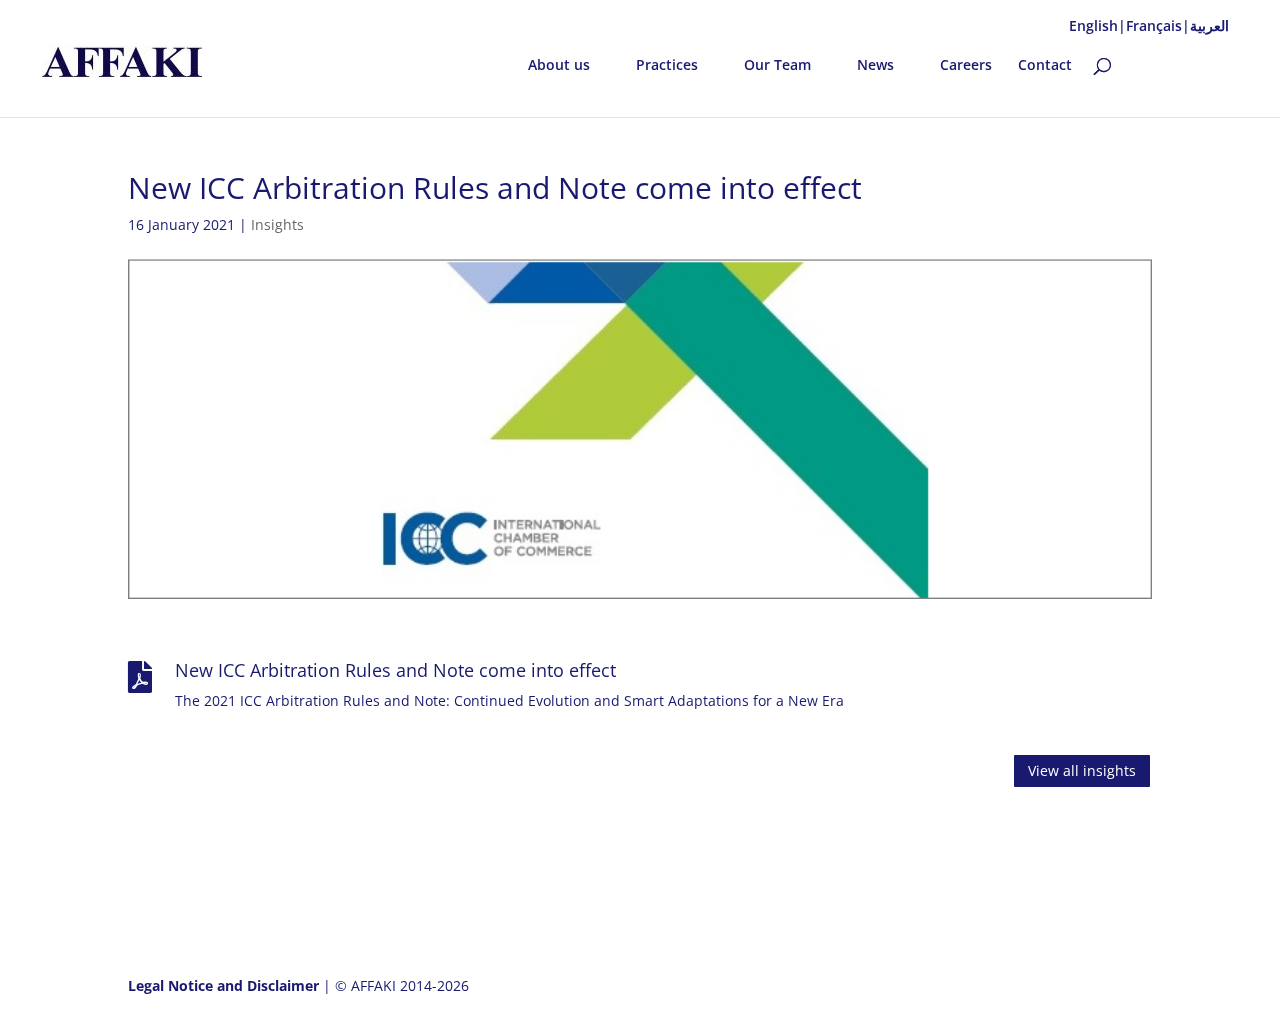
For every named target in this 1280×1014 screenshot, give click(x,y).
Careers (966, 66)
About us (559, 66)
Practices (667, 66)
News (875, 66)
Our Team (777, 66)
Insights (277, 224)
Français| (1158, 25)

* * *

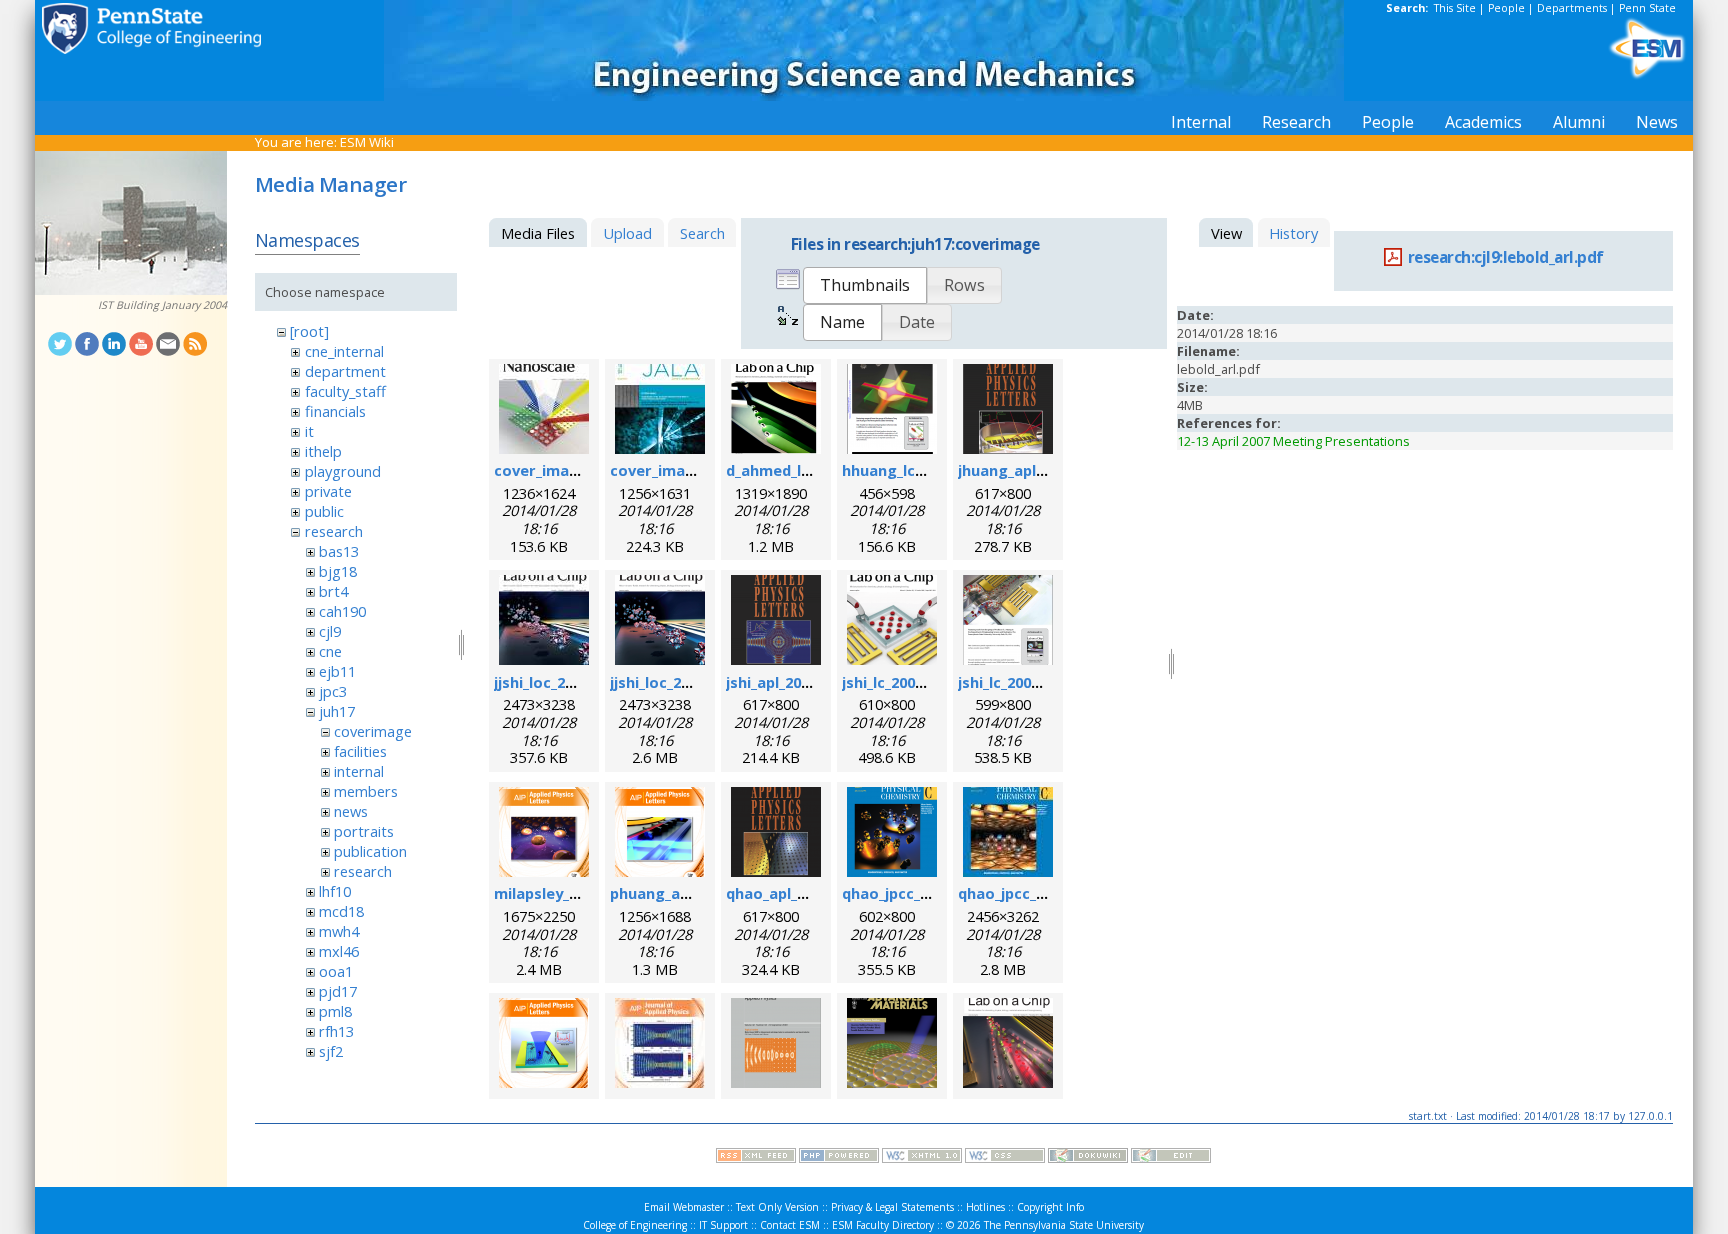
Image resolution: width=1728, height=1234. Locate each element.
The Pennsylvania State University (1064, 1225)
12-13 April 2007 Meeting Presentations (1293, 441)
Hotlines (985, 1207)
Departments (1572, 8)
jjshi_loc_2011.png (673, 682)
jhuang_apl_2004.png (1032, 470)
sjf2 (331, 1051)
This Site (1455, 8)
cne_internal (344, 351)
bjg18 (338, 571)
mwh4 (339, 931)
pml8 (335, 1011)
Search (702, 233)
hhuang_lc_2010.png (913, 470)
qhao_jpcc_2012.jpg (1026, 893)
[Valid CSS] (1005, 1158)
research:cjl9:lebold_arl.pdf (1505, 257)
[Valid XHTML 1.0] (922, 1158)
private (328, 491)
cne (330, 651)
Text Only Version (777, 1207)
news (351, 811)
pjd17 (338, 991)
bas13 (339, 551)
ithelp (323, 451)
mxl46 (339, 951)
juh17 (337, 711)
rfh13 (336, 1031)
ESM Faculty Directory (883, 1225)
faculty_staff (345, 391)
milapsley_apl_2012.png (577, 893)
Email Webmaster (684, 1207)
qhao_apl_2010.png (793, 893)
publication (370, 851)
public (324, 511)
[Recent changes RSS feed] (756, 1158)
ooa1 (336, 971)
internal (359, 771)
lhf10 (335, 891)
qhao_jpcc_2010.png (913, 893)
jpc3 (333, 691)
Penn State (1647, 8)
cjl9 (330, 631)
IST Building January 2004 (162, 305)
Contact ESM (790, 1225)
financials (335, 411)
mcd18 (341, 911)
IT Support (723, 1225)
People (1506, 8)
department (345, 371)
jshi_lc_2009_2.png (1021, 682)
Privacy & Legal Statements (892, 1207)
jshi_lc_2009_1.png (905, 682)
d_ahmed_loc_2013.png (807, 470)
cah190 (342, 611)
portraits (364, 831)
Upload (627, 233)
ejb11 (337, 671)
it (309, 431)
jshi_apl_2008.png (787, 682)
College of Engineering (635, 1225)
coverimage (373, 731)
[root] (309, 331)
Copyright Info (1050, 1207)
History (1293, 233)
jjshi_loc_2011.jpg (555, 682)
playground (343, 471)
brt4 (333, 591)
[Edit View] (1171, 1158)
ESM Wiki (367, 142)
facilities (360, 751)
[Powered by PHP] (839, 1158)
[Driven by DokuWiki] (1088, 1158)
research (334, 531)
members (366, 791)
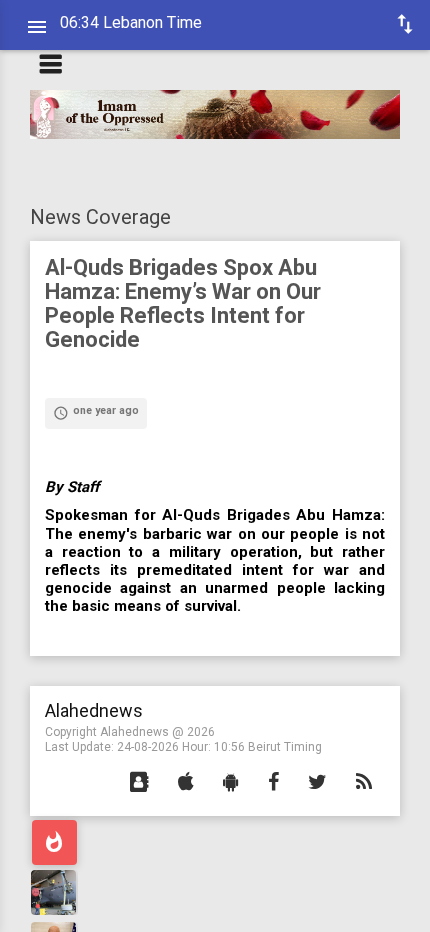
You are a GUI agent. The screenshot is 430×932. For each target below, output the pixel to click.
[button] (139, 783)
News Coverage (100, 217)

---

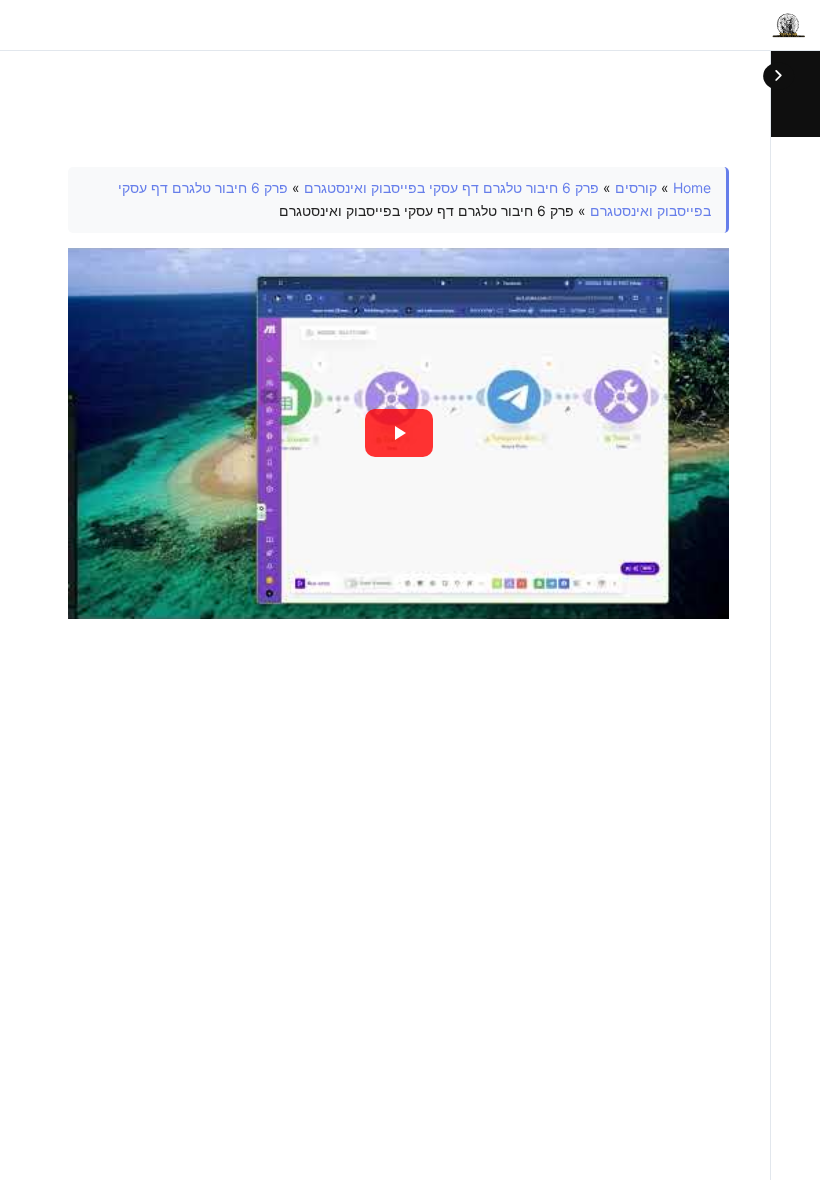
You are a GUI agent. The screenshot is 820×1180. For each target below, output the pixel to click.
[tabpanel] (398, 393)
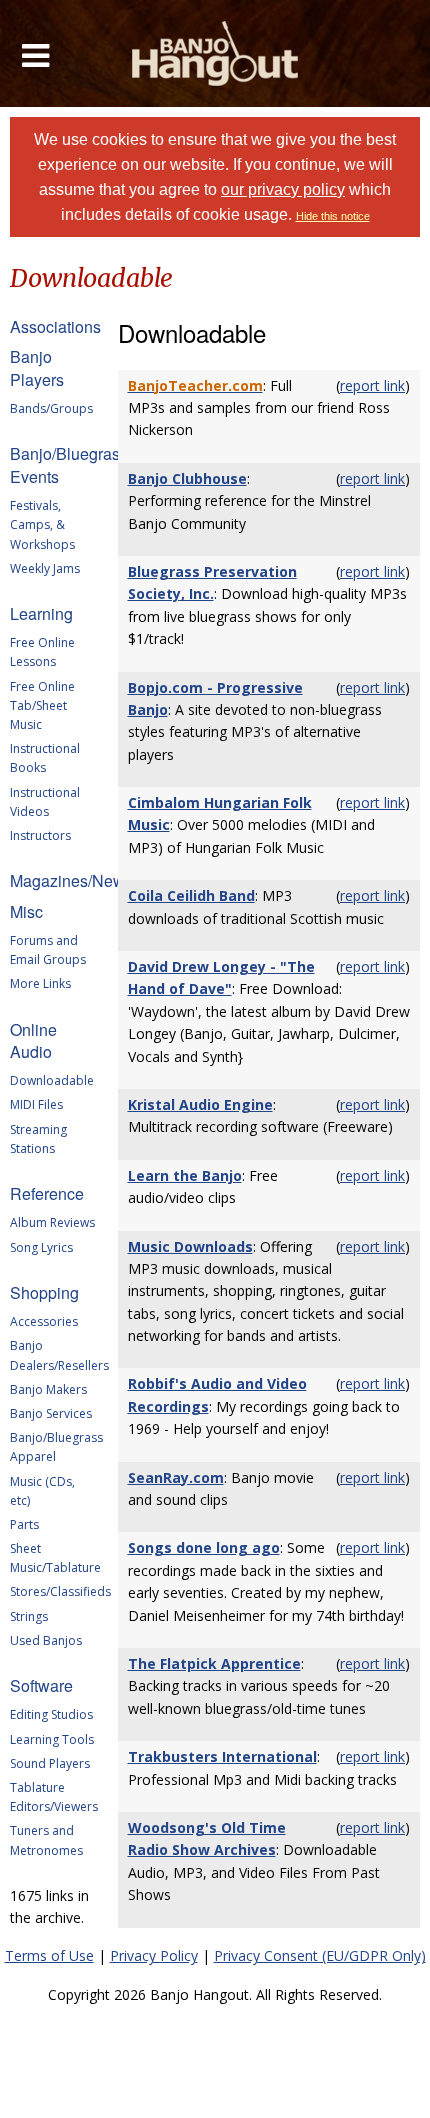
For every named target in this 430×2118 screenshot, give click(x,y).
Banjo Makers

_Required action_. For every line in the listing above that mentions the word "target", make a copy.

_Problem solution_.
For every named target in this 1280×1014 screenshot, give click(x,y).
You are a GUI agent. The screenshot is 430×932. For each target below, output the pixel to click.
You are a GUI agent. The screenshot is 820×1180. For each target below, output the pixel to click.
For every named target in this 430×2118 screenshot, give click(x,y).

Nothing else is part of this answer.